In this study, we analyzed the response of vessel size chronologies to daily meteorological records. For this purpose, we developed a computer-aided tree-ring analysis software (CATS) for high-volume cell-size measurements. To stress test CATS, quantitative vessel parameters were measured in 22 living ring-porous oak trees from two riparian-like forests (Mainfranken, southern Germany). Climate response analysis was performed using daily meteorological records. To make the measurement of millions of such vessels within wooden samples feasible, semi-automated computer-aided software for high-volume analysis is crucial. To expedite the measurement of the cells within distinct tree rings, CATS was developed to enable the automated measurement of a high number of samples and tree rings. CATS uses common image segmentation techniques as well as novel software algorithms to detect earlywood vessel superclusters that are used to identify distinct tree rings. The software structure of CATS is described in detail. The climate–vessel response analysis shows a clear temperature signal from mid-March to mid-April (March 14–April 18). This effect is particularly pronounced for a 50-year span in the twentieth century (1915–1964).

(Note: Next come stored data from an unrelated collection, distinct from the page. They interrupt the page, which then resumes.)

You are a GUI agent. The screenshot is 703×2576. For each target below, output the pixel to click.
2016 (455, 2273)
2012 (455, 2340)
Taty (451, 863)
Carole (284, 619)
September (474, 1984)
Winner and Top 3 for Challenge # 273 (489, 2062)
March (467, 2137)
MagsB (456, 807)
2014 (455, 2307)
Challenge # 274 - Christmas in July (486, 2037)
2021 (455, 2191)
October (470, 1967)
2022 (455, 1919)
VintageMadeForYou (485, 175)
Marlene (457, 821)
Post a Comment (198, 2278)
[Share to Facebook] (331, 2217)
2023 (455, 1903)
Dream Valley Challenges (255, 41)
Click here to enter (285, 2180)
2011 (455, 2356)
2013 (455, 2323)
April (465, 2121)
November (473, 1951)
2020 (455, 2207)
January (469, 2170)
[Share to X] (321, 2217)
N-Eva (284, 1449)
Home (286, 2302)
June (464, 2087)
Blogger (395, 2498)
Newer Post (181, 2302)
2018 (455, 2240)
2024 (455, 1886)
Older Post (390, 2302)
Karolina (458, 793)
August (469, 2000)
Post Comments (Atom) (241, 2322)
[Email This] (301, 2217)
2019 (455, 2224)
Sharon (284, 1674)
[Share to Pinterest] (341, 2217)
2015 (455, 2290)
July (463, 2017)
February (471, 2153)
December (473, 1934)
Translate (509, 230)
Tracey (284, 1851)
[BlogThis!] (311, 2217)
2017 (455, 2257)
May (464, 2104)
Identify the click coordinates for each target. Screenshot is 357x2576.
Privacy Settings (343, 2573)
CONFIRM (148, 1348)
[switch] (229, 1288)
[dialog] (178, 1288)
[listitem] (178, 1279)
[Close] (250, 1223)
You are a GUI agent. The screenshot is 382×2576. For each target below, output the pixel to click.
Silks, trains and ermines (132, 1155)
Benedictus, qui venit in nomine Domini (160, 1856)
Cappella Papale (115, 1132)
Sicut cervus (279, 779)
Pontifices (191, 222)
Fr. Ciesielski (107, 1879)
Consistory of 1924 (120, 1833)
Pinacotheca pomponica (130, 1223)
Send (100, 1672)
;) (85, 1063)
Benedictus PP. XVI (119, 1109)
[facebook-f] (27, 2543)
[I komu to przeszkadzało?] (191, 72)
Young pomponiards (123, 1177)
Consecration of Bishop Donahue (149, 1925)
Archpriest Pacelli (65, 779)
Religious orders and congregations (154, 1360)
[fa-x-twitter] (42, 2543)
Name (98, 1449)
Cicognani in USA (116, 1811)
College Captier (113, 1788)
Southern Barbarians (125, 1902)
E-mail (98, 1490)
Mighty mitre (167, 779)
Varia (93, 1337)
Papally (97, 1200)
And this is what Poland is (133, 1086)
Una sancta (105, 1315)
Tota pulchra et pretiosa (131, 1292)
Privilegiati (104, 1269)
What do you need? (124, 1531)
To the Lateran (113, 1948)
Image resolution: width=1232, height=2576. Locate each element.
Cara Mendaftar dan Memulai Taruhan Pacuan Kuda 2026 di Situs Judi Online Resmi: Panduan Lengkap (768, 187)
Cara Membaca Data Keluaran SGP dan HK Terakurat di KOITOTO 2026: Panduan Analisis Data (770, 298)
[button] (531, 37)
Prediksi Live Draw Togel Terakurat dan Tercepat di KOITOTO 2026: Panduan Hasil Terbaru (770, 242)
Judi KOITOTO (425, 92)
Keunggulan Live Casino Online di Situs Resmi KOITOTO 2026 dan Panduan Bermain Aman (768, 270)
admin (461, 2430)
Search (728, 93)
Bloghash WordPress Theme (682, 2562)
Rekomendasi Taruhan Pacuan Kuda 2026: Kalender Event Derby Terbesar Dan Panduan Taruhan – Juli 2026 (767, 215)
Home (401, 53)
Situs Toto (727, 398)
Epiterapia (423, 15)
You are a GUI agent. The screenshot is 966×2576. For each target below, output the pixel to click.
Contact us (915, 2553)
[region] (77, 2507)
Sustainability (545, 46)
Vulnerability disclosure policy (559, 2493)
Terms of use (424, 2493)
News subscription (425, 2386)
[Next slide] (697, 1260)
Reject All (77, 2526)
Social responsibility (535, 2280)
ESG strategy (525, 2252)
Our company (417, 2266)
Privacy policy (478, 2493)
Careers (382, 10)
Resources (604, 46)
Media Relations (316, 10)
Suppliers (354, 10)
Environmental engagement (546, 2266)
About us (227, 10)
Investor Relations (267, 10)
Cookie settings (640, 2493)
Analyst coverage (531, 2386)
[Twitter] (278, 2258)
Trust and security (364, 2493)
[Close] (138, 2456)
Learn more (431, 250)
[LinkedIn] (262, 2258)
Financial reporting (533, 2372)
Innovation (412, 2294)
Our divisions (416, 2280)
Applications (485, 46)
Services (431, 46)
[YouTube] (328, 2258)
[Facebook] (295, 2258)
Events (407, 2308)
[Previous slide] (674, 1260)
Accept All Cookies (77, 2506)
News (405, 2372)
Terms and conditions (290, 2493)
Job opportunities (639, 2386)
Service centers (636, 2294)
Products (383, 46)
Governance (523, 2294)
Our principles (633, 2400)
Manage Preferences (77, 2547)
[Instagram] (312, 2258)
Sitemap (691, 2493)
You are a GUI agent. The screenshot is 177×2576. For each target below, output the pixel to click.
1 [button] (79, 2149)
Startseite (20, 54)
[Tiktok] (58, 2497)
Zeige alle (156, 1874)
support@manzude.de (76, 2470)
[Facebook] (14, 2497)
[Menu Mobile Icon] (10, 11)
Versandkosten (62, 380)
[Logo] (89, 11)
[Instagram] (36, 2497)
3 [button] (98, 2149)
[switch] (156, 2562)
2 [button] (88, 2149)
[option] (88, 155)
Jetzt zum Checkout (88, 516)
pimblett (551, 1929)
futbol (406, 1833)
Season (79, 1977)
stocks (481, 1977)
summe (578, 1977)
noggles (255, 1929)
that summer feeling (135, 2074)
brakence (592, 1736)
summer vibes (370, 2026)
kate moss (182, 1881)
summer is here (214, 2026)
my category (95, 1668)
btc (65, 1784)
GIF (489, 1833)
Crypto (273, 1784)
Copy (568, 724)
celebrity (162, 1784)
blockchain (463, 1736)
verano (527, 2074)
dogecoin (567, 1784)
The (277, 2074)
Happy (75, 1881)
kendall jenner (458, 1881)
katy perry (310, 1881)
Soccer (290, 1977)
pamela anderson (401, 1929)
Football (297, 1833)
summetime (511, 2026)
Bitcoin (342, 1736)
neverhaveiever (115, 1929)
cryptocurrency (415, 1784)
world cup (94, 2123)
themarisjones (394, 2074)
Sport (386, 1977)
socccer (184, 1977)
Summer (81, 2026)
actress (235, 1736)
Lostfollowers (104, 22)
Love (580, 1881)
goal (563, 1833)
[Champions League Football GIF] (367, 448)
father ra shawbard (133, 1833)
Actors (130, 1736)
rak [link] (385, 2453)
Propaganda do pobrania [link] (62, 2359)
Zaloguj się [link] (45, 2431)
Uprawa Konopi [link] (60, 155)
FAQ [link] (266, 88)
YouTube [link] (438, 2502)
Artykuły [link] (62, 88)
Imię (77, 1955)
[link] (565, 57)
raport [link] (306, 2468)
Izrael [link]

Quantitative wood anatomy Temperature Image analysis software Microscopy 


Dendroclimatologists use classical tree ring proxies (ring width or maximum latewood density) to reconstruct climate variability from thousands of years ago with annual to seasonal resolution (Büntgen et al. 2011; Esper et al. 2013; Land et al. 2015; Schönbein et al. 2015; Seftigen et al. 2013; Wilson et al. 2013). These proxies are very common and an extensive network of tree ring series is currently available for the entire Northern Hemisphere (St. George 2014). For Central Europe, millennia-length tree-ring chronologies as well as many precisely dated wooden samples are available (Friedrich et al. 2004; Leuschner et al. 2002; Spurk et al. 1998) spanning the entire Holocene. These climate tree-ring archives are perfectly suited for investigations into past climate variability and environmental changes (Land et al. 2015; Land 2014; Schönbein et al. 2015; Spurk et al. 2002) on a spatio-temporal scale. Trees develop an immense number of earlywood vessels of varying size and shape every growing season, thus recording particular weather conditions. In the past decade, an increasing number of investigations have been performed to study the response of xylem cell anatomy and hydraulic architecture to environmental and climatic conditions (Fonti et al. 2010 and references therein; Land 2014) to generate climate proxies with a much higher resolution (down to monthly) compared to the classical proxies of ring width and maximum latewood density. Today, wood-anatomical variables (e.g., cross-sectional lumen area) are discussed as potential proxies for climate reconstructions (Fonti et al. 2010; Fonti and García-González 2008; Kniesel et al. 2015; Land 2014) to ensure monthly to seasonally resolved insights into past environmental changes. In contrast to the classical total-ring width proxy, the measurement of cell sizes within tree rings is strongly hindered by the time-consuming preparation process necessary to obtain a smooth cross-sectional surface of the wooden probes. Using wood-anatomical variables (e.g., mean annual cross-sectional vessel area) for climate reconstruction, a high number of correctly dated tree rings from ancient to living samples are needed to ensure a noise-free climate signal and to diminish the influence of tree-individual xylem hydraulic architecture of individual trees. High-volume analysis is therefore essential, necessitating measurements of millions of cross-sectional cells in a short time.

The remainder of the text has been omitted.